EXCERPTED TEXT:
______
Checking the AC polarity of your amplifier


What is the best (or easiest) way to check the AC polarity of your amplifier. Has anyone used the Van den hul with any success. What was your method?
foster_9
One of my friends was using a preamp that i was very familiar with. We discussed a few things over the phone and i told him that he had the polarity reversed on the preamp. I told him how to verify this and once he checked it, it was reversed as i had suspected.

After changing the polarity and listening for a while, he told me that he had never heard that big of a difference when playing with the AC on any component before. The reason why the differences were so obvious? This specific product has a built in noise trap / transformer damping circuit that requires specific polarization to work properly. Without the proper polarity OR using balanced power, that circuitry is completely negated and the preamp will never work or sound nearly as good as it can.

This is why i said that one should check with the manufacturer of the gear before investing big money in what could be a major step backwards in their AC systems. It is also the reason why i've touted high quality isolation transformers, as they will only strip away the noise without altering the polarity of the signal. Sean
>
Sean, my experience with asking manufacturers about using ac filters or transformers is that they always say it is better plugged directly into the wall. I have often found they are wrong, however.

Until I got the IsoClean transformers, I had always found transformers smeared the sound and slowed the transients.
______
WHAT YOU WILL DO: Repeat the forum thread above on checking an amplifier's AC polarity, word for word and in full.

DATA SHOWN:
______
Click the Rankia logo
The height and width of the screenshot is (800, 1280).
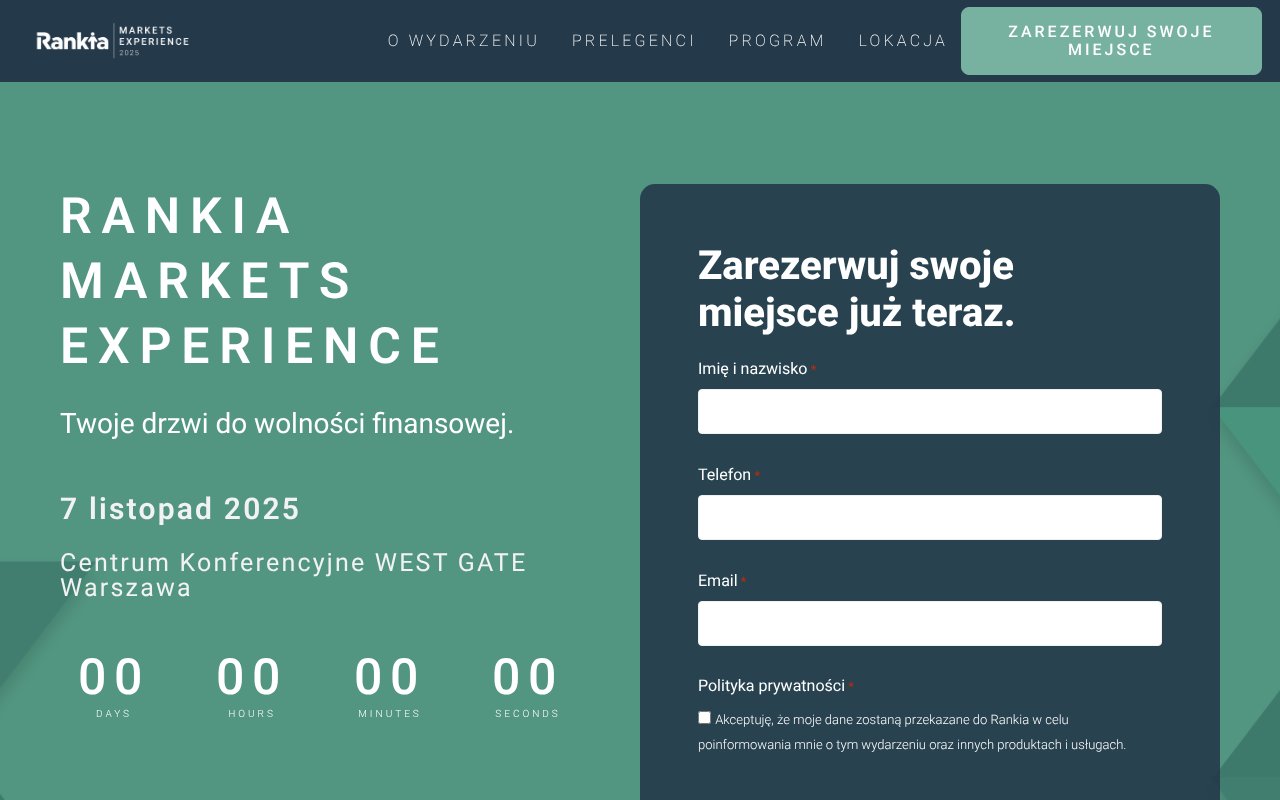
______
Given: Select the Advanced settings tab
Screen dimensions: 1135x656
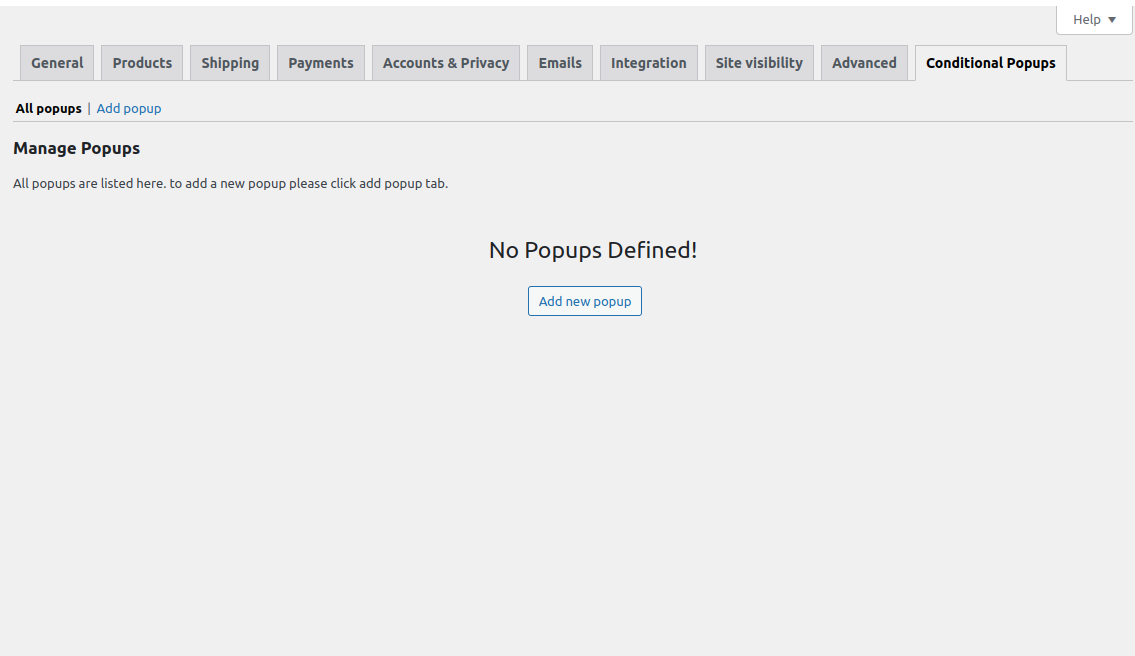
______
WRITTEN SOLUTION:
Checking the AC polarity of your amplifier


What is the best (or easiest) way to check the AC polarity of your amplifier. Has anyone used the Van den hul with any success. What was your method?
foster_9
One of my friends was using a preamp that i was very familiar with. We discussed a few things over the phone and i told him that he had the polarity reversed on the preamp. I told him how to verify this and once he checked it, it was reversed as i had suspected.

After changing the polarity and listening for a while, he told me that he had never heard that big of a difference when playing with the AC on any component before. The reason why the differences were so obvious? This specific product has a built in noise trap / transformer damping circuit that requires specific polarization to work properly. Without the proper polarity OR using balanced power, that circuitry is completely negated and the preamp will never work or sound nearly as good as it can.

This is why i said that one should check with the manufacturer of the gear before investing big money in what could be a major step backwards in their AC systems. It is also the reason why i've touted high quality isolation transformers, as they will only strip away the noise without altering the polarity of the signal. Sean
>
Sean, my experience with asking manufacturers about using ac filters or transformers is that they always say it is better plugged directly into the wall. I have often found they are wrong, however.

Until I got the IsoClean transformers, I had always found transformers smeared the sound and slowed the transients.